Figure 2 and Figure 3 compare the intensity profiles of the beam of the ID18 at ESRF, Grenoble, at 14.41 keV with and without a CRL in the vertical and the horizontal direction (private communication with A. Chumakov, ESRF). Here, the source is mapped by a CRL made up of 39 rotationally parabolic beryllium lenses with R = 1500 μm. The secondary source is well fitted by a Gaussian profile (solid red lines) and hence shows very low background in the wings. The Gaussian intensity profile is a result of the parabolic form of the lenses.

Vertical intensity profile
Fig. 2. Vertical intensity profile (A. Chumakov, ESRF)
Horizontal intensity profile
Fig. 3. Horizontal intensity profile (A. Chumakov, ESRF)

The absence of so-called ringing, that is, significant parts of the intensity residing in oscillations apart from the main focal spot, is an important advantage of parabolic lenses over other x-ray optics and plays a crucial role in many experiments.

Fig. 4. Collimation

Collimation of divergent x-ray sources, which is particularly important in diffraction experiments, is in a sense the inverse operation to focusing. For collimation, the CRL is placed at a distance from the source which (roughly) equals its focal length; the angular size of the source, that is, the ratio of its lateral extent and its distance to the CRL, then translates into a residual divergence of the collimated beam (see Figure 4).

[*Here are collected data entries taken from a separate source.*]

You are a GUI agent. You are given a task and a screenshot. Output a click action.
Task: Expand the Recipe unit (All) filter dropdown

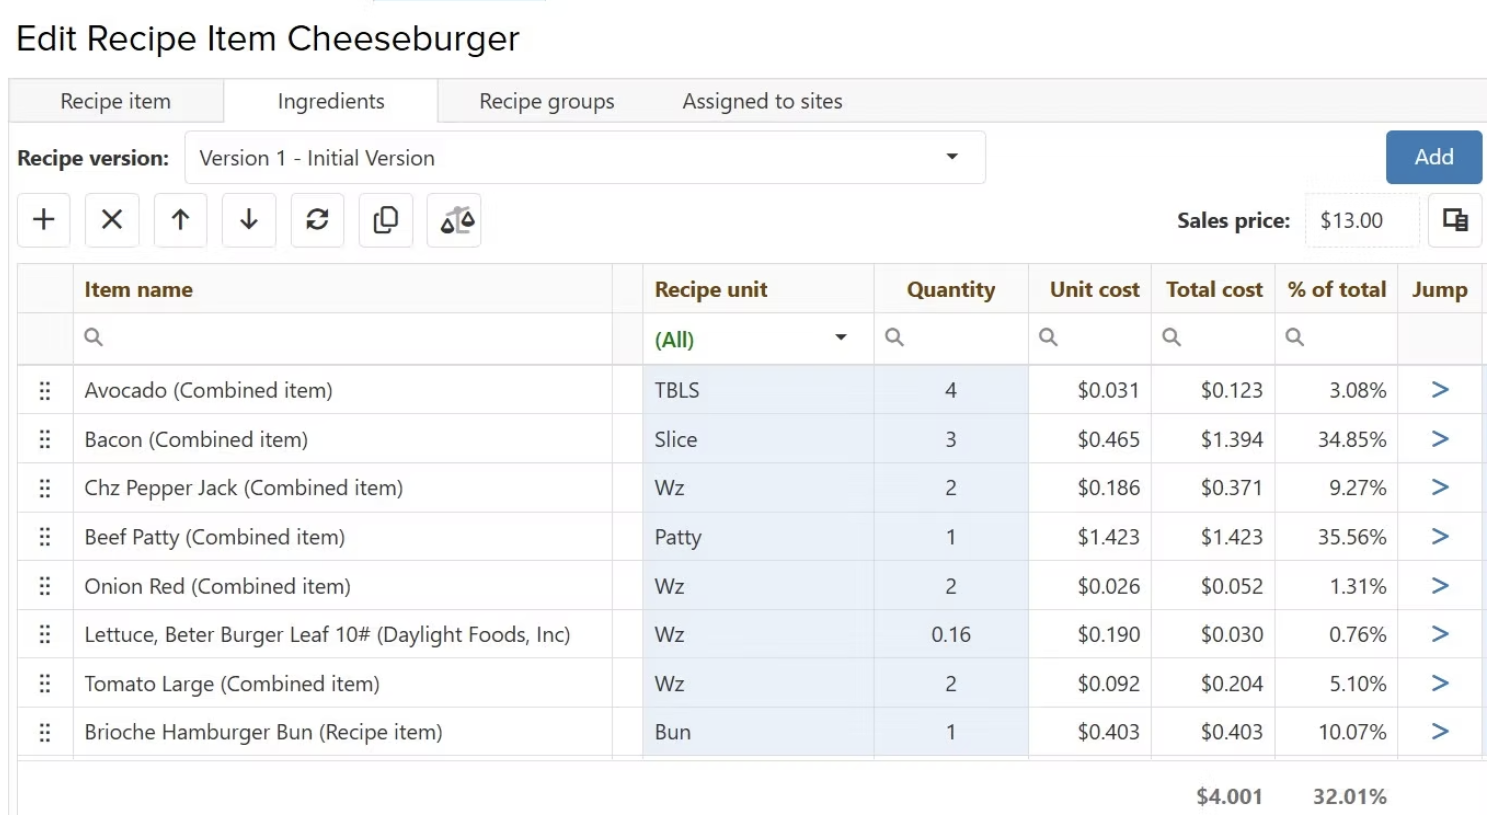point(841,338)
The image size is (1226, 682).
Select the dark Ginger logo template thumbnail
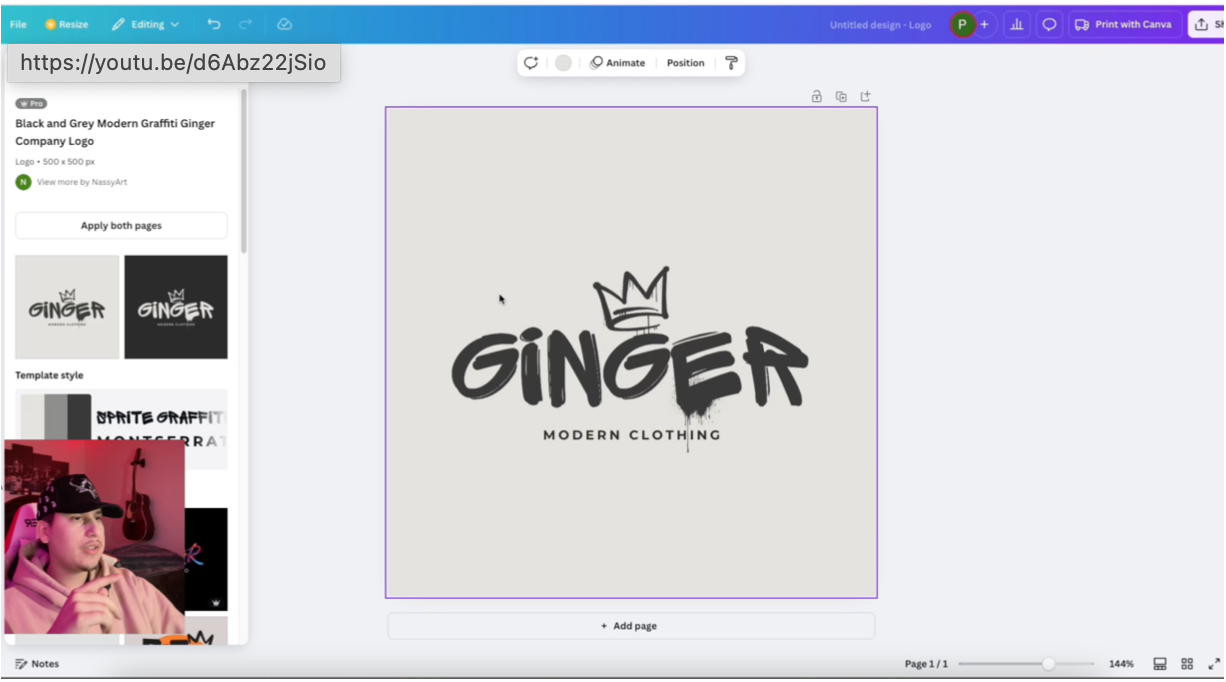coord(176,307)
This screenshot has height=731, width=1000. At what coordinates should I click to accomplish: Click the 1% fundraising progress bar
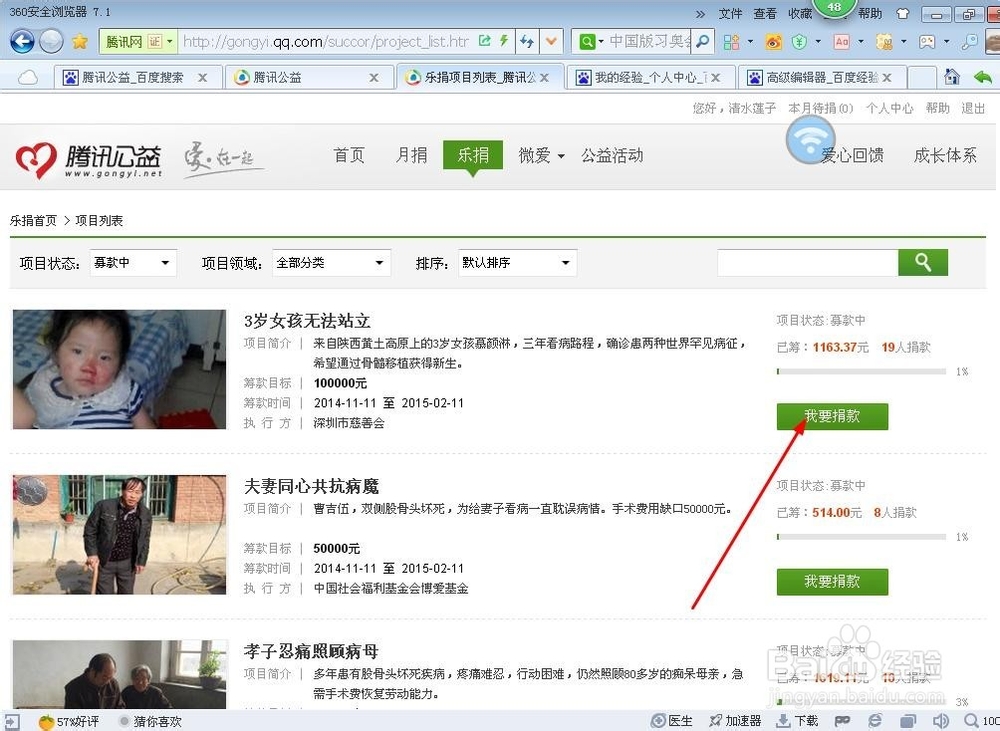860,371
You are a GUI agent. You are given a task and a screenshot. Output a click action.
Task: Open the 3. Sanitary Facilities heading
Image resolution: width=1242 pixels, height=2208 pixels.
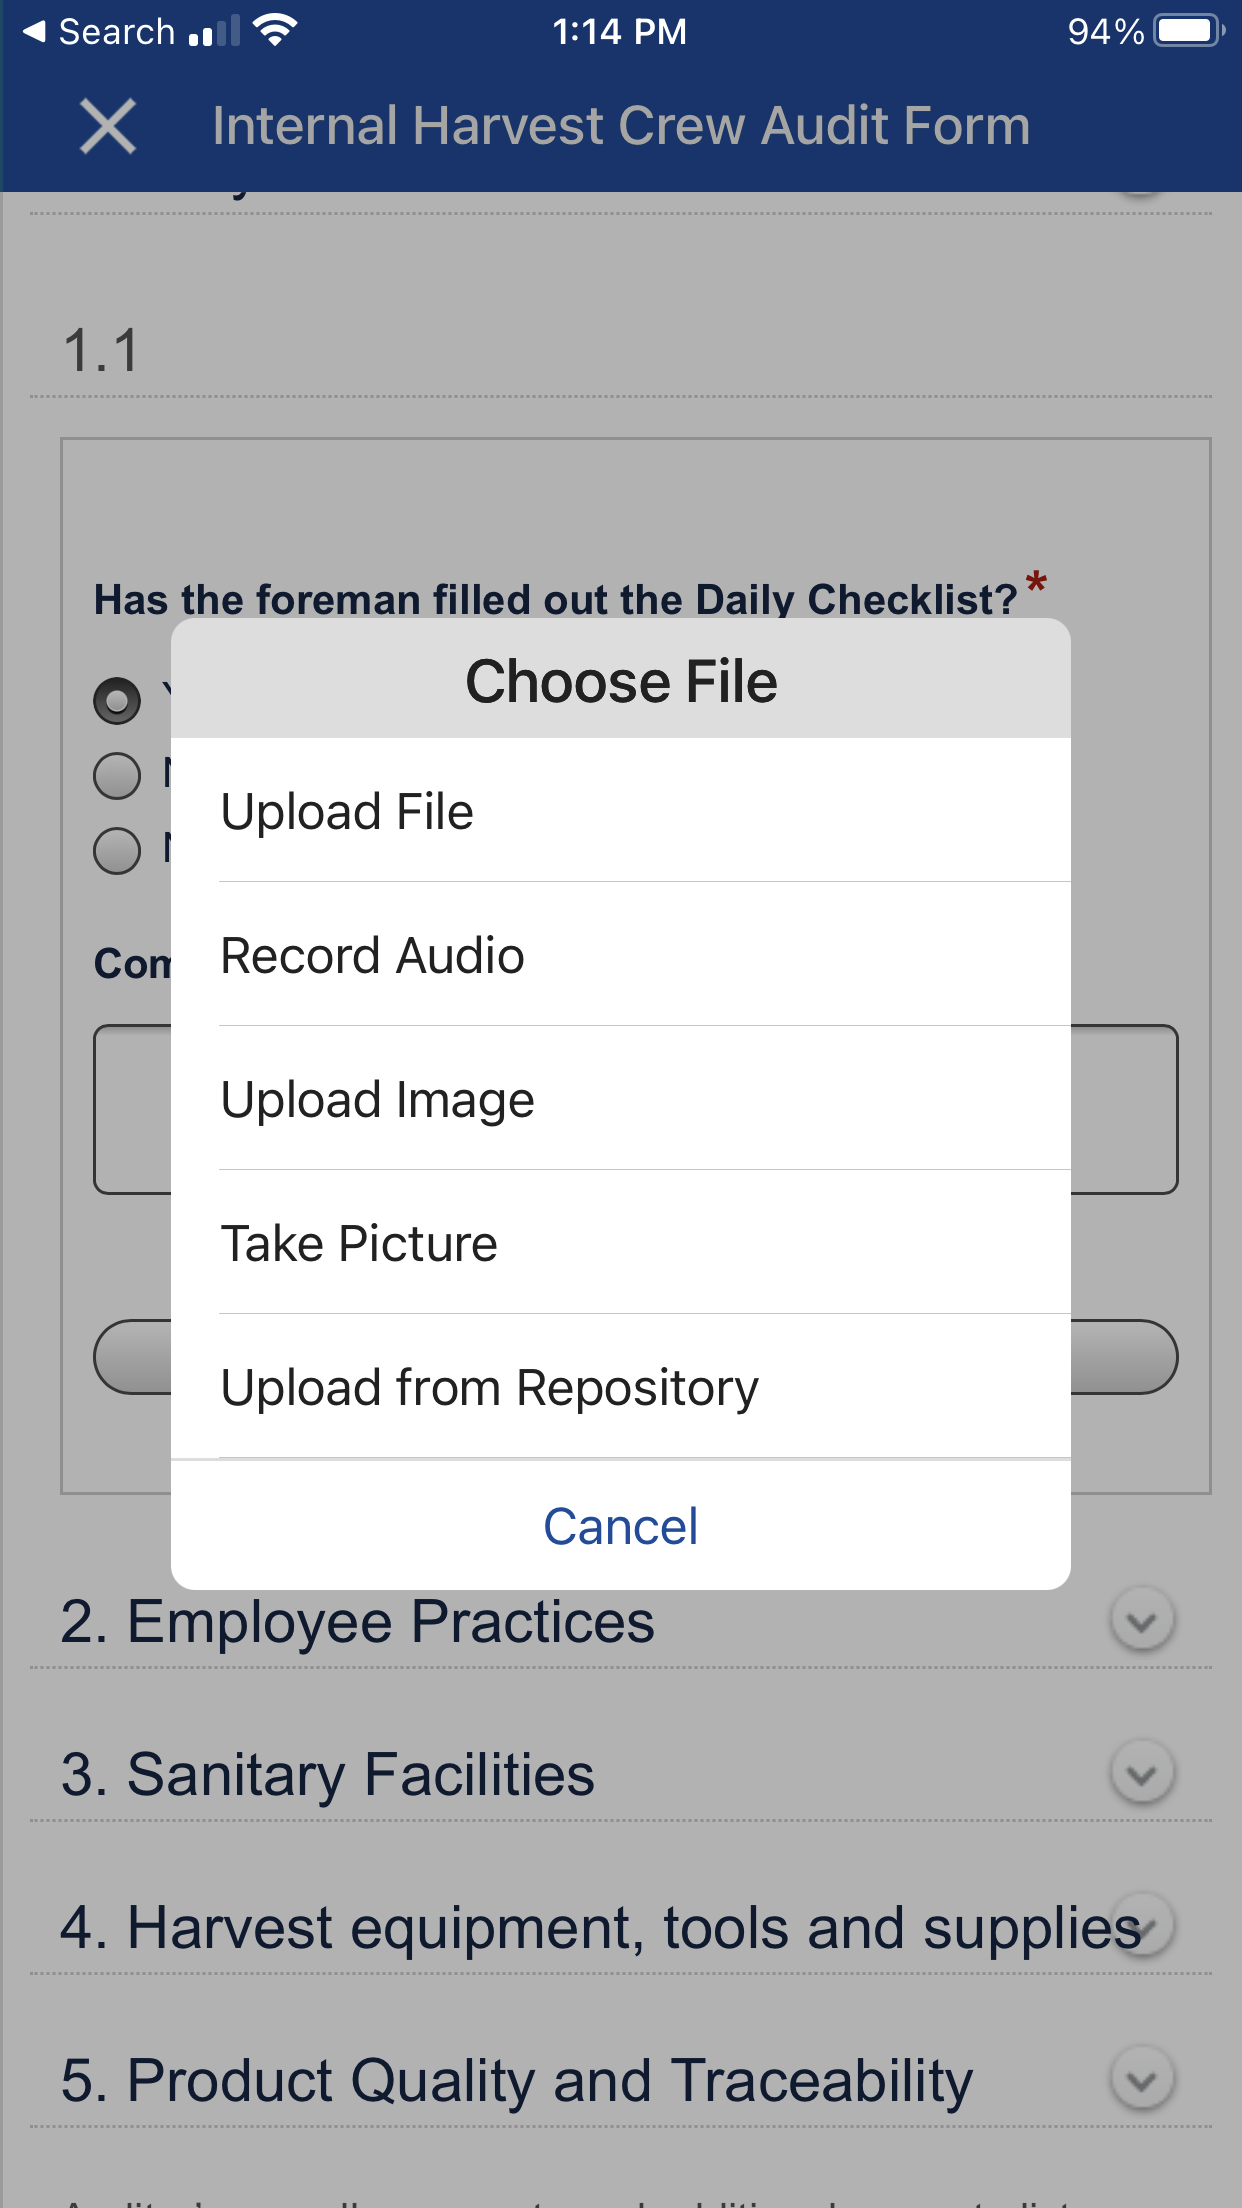tap(328, 1775)

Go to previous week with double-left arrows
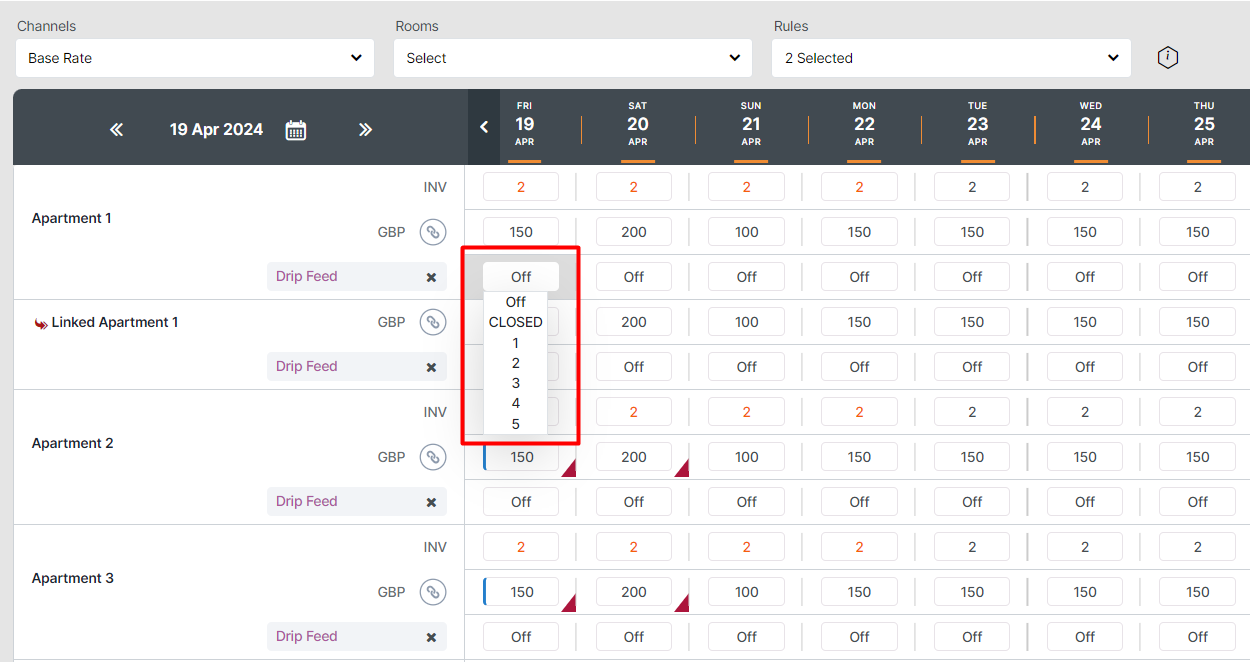[116, 130]
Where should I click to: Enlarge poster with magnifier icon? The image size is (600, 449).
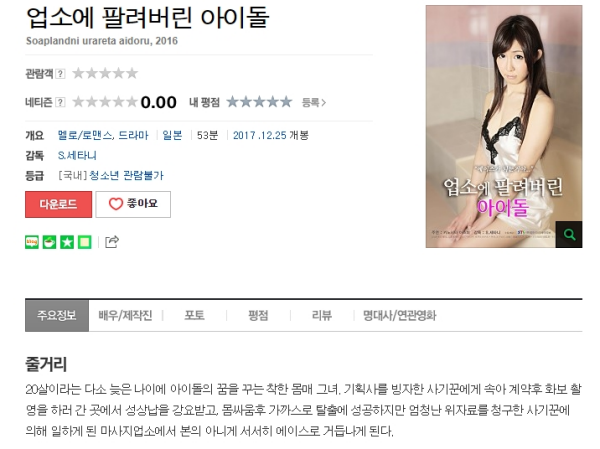point(569,234)
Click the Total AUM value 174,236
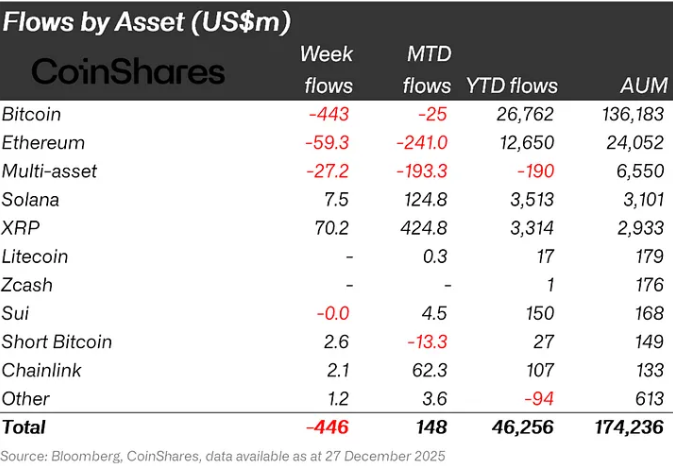The height and width of the screenshot is (466, 673). pyautogui.click(x=621, y=428)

In some techniques, like scanning transmission x-ray microscopy (STXM) and ptychography (scanning x-ray diffraction microscopy, SXDM), the secondary source is scanned over the sample (see Figure 5). A small secondary source may also be used in x-ray microscopy (see Figure 6). Placing the object close to the focus yields a strong magnification M = L2 / L1. The smaller the focus, the sharper is the image.

Fig. 5. Scanning
Fig. 6. Microscopy